For Will Horowitz, it was a way to make money after realizing that a philosophy degree and an affinity for ski slopes doesn’t cover rent in the East Village.

A collection of food lovers-turned-entrepreneurs gathered at the Northside Innovation Food Sustainability talk last Tuesday at Brooklyn Brewery for an evening of conversation as part of the lead up to the larger festival next month.

Last week’s sustainability talk featured brief talks by three event founders followed by a panel (moderated by Edible Manhattan‘s editor Gabrielle Langholtz) of food tech entrepreneurs who have used apps and web-based operations to help encourage environmentally friendly and local-based eating practices.

The first of the three founders to share their personal journeys into the sustainable food movement was Dimin, who founded Sea to Table after seeing how overcrowding in certain markets could be better addressed so that fresh fish can be dispatched out directly after it’s caught to restaurants across the country.  The company has now grown to work with 36 fishing communities and more than 1,000 partner chefs who receive their fish through the service. Their latest marketplace has been campus dining halls since colleges like the University of Michigan and UC Santa Barbara have been some of the first schools to sign up for deliveries from the family-run company.

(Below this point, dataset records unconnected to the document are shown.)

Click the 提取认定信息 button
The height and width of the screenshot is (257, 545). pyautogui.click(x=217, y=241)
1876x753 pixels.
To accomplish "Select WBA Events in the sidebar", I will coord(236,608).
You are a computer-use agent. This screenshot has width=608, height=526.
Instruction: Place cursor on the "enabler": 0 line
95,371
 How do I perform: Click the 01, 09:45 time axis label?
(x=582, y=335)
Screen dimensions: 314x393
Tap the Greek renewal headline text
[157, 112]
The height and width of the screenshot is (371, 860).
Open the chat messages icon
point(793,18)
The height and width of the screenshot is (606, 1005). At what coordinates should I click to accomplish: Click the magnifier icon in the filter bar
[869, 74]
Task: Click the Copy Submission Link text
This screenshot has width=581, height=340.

northsideTony Vu was working as a corporate responsibility consultant at PriceWaterhouseCoopers before he noticed that there was a way for restaurants to manage and track their waste to save money and the environment. 

Tony Vu, the second highlighted speaker, launched into his waste management business after noticing a hole in the market as a corporate responsibility consultant at PriceWaterhouseCoopers. He and a friend founded MintScraps one year ago and now has been signed on by Mario Batali’s restaurants and others to help track their waste patterns in an effort to cut down in future ordering and maximize composting potential.

The final speaker, chef Will Horowitz from Ducks Eatery in the East Village, said that in addition to getting motivation from his grandparents who were both chefs in their day, he turns outside of the New York food scene to learn inventive and unusual flavors to pair together. He also finds traditional sustainable methods that he can bring back and has since taken the full-use of stock to a new extreme: he boasted how his restaurant regularly goes through about 200 pounds of pig ears every week.

The personal stories of food innovators filled the first half of the meet up while the panel portion took a more practical approach by looking at the ways tech start ups have utilized their web presence to help both themselves and farming communities. Brainstorming sessions like this one fit with the concept behind the Northside Festival, which takes place in Brooklyn from June 12-19, with the “innovation” scheduled for the 12th and 13th.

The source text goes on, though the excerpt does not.